Scientists have discovered historical queens were “38.8%” more likely to declare war than kings.
Professor of Psychology and author Steven Pinker claimed men instigated “almost all the world’s wars and genocides”. Pinker is the Author of the book Rationality: What It Is, Why It Seems Scarce, Why It Matters. In the book he argues that rationality is a key driver of moral and social progress. It attempts to resolve the apparent conflict between scientific progress and increasing levels of disinformation. Pinker explains several concepts underlying rationality, including from the fields of logic, probability theory, statistics, and social choice. Ironically, it seems that Pinker has been caught in the irrational cognitive bias known as the “women are wonderful effect” and publicly offered misinformation about his feminist-influenced beliefs about women’s superior nonviolent morality.
The women-are-wonderful effect is the phenomenon found in psychological research which suggests that people associate more positive attributes with women when compared to men. This bias reflects an emotional bias toward women as a general case. The phrase was coined by Alice Eagly and Antonio Mladinic in 1994 after finding that both male and female participants tend to assign positive traits to women, with female participants showing a far more pronounced bias. Positive traits were assigned to men by participants of both genders, but to a far lesser degree. 1
Following Professor Pinker’s grandiose assertions, US researchers developed a study to formally assess if there was indeed more peace under female rulers, but their results showed the very opposite: that female rulers “caused wars” much more often.
The same idea has been further perpetuated by feminist misandrists around the world. Meta COO Sheryl Sandberg suggested Russia and Ukraine wouldn’t be at war if women were in charge. “No two countries run by women would ever go to war,” Sandberg told CNBC during an International Women’s Day event.
Throughout history there are countless stories of powerful male kings declaring and fighting in great wars. It has long been the assumption that women were less aggressive and more likely to maintain peace than go to war. However, this study now reveals that queens waged war over the centuries a terrifying 39% more than kings.
Findings In The Study
The paper authored by political academics Oeindrila Dube, of the University of Chicago, and S. P. Harish, of McGill University, analysed a selection of primarily European kings and queens who reigned between 1480 AD and 1913 which covered 193 rulers in 18 countries. A Daily Mail article says the 400 years of European history included female rulers such as Catherine the Great, who made Russia a warring nation in the 18th century, Britain’s Elizabeth I , who defeated the Spanish Armada in 1588, and Isabella I of Castile , who led Spain to dominate the world in the 15th and 16th centuries.
Over 193 reigns the researchers found that states ruled by queens were 39% more likely to wage war than those ruled by kings. Not only did the cohort of academics find that states ruled by queens were more likely to fall into conflict and war than those led by kings, but females were also more likely to gain territory. Co-author Oeindrila Dube told The Times that there is a stereotype that men are greatly responsible for wars and genocides and that women are natural peace-makers, but “our research turns this stereotype on its head”.

········

## PROBLEMS TO WORK ON
[1] In the article on queens and war, why did Alice Eagly and Antonio Mladinic coin the phrase "women are wonderful effect"? Answer in one to three sentences.
[2] Pick up the article on queens and war after its last sentence and write the next part.
The listing after this article isn't needed for anything here.

## GIVEN INFORMATION
········

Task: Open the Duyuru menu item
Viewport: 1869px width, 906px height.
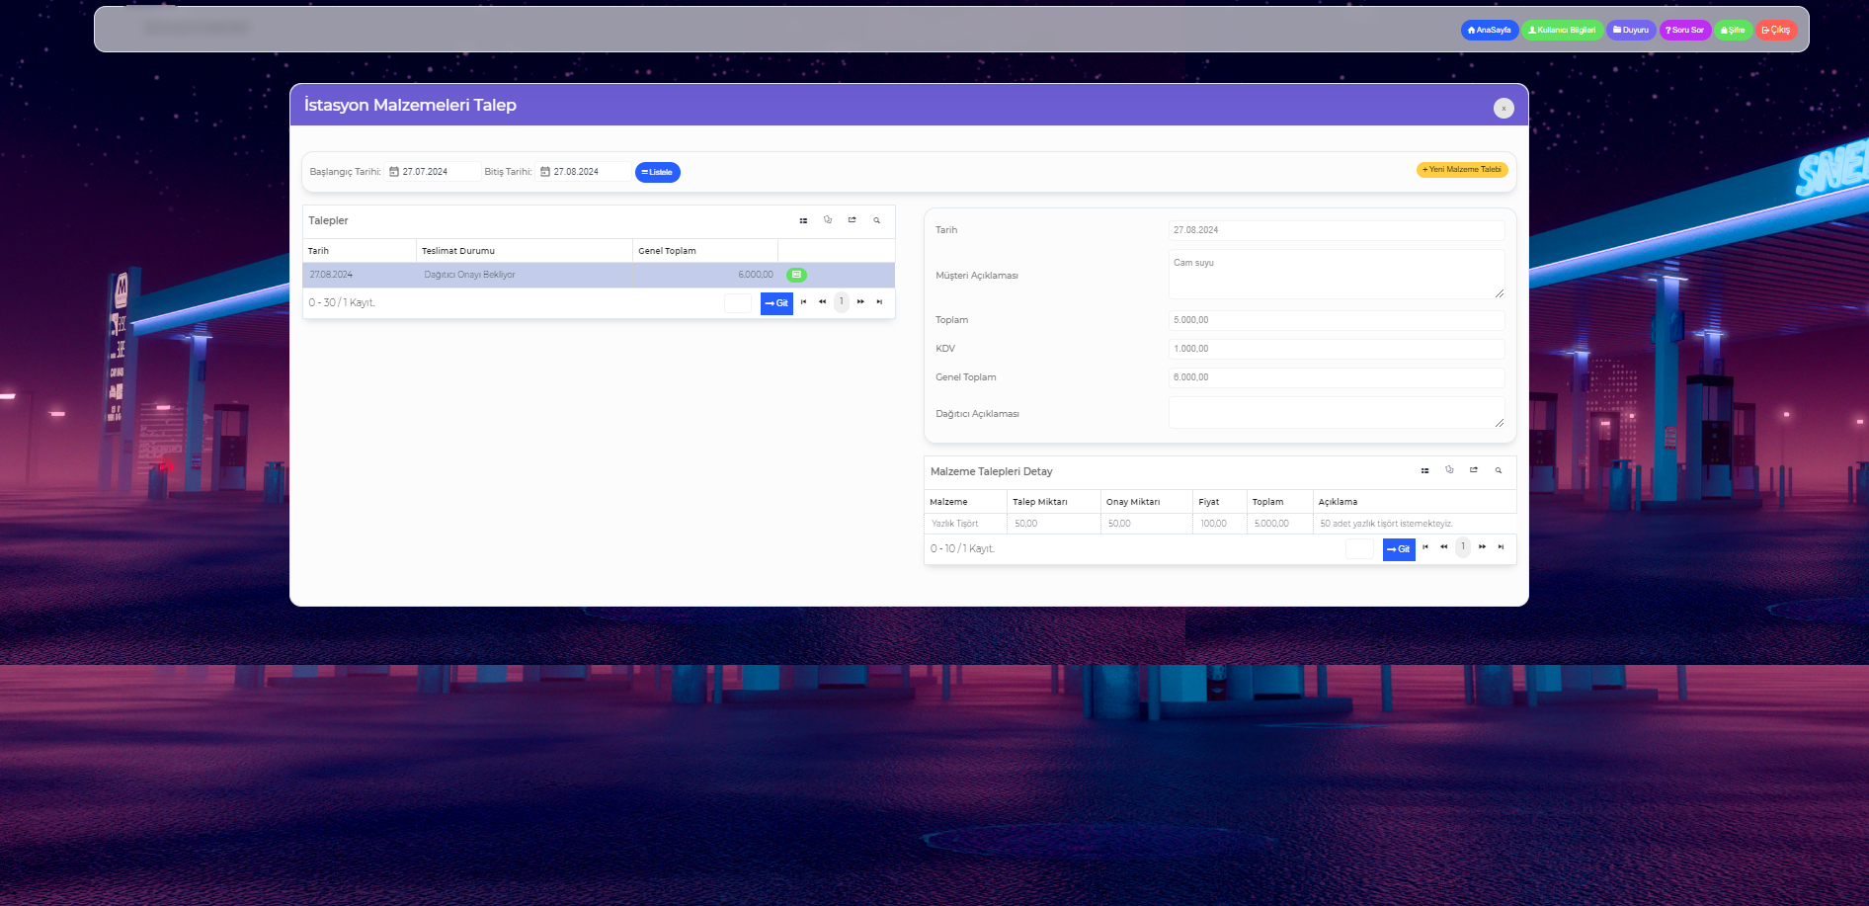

········

## EXPECTED ANSWERS
[1] They coined it in 1994 after finding that both male and female participants tended to give women positive traits, and that female participants showed a much stronger bias. Men were also given positive traits by both genders, but to a far lesser degree.

[2]
Royal Marriages Mattered Little
It is a common social perception that because women are (on average) physically weaker than the men they select to marry. But the authors say their findings “contradict” these misconceptions. They played with the idea that queens, more so than kings, had to show that they were not weak but they concluded that this was “unlikely” because queens were not only war-thirsty at the beginning of their reigns when a greater need to show strength existed, but also throughout the duration of their reigns.
The study also shows single queens were attacked more than single kings, probably because threatening foreign powers perceived female rulers as a “soft touch” and that their territories were more vulnerable. However, according to Sputnik News, at the same time, married queens were also more likely to attack than married kings. This was partly because they would “enlist their husbands to help them rule”.
Were Males Pushing the Queens into War?
The authors of the new paper explained that queens often put their spouses in charge of the military or financial reforms. This greater spousal division of labor might have enhanced the capacity of queenly reigns, “enabling queens to pursue more aggressive war policies”. The roles of male guides, pushing a queen’s foreign policies towards war, wasn’t factored in. The researchers said that this male influence on war should be “even larger among monarchs who acceded at a younger age” since they were more likely to be influenced by their male advisors. However, the conclusion in this paper is, “we do not observe this type of differential effect”.
How About in More Recent Times?
It has been argued by many feminists that with the dismantling of the Patriarchy and the rise of feminist leaders of the superior sex that it would obviously result in less violent conflicts.
Authors of the book Why Leaders Fight analysed every world leader from 1875 to 2004 and statistically examined gender differences in military aggression. They discovered that 36% of the female leaders initiated at least one militarised dispute, while only 30% of male leaders did the same.
In recent history, there have been many examples of aggressive female leaders who have led military attacks. In 1982, Margaret Thatcher responded with military action when Argentina invaded and occupied the Falkland Islands. Thatcher made the decision to go to war to recover the islands despite warnings from several male members of Parliament and her advisers. Even U.S. President Ronald Reagan urged Thatcher to utilise peace talks. Instead, Thatcher went ahead with military action and personally ordered the sinking of the Argentine ship, Belgrano, killing more than 300 sailors.
Indira Gandhi was a political candidate in Indian in 1966, sought the blessings from two Hindu saints for her to win the elections which wasn’t looking good. They gave her blessings for success, on the condition that she would implement the principles enshrined in the Indian Constitution per Article 48 for the protection of cows & other cattle against slaughter as per their religious and ethical beliefs. Gandhi kept the banning of the slaughter of cows as one of the main campaigning points in her electoral strategy. In return, she received massive support from Hindu groups. After winning the election and ascending to power, Indira Gandhi refused to keep her promise to the Hindus. At that time, an estimated 15,000 cows were slaughtered per day.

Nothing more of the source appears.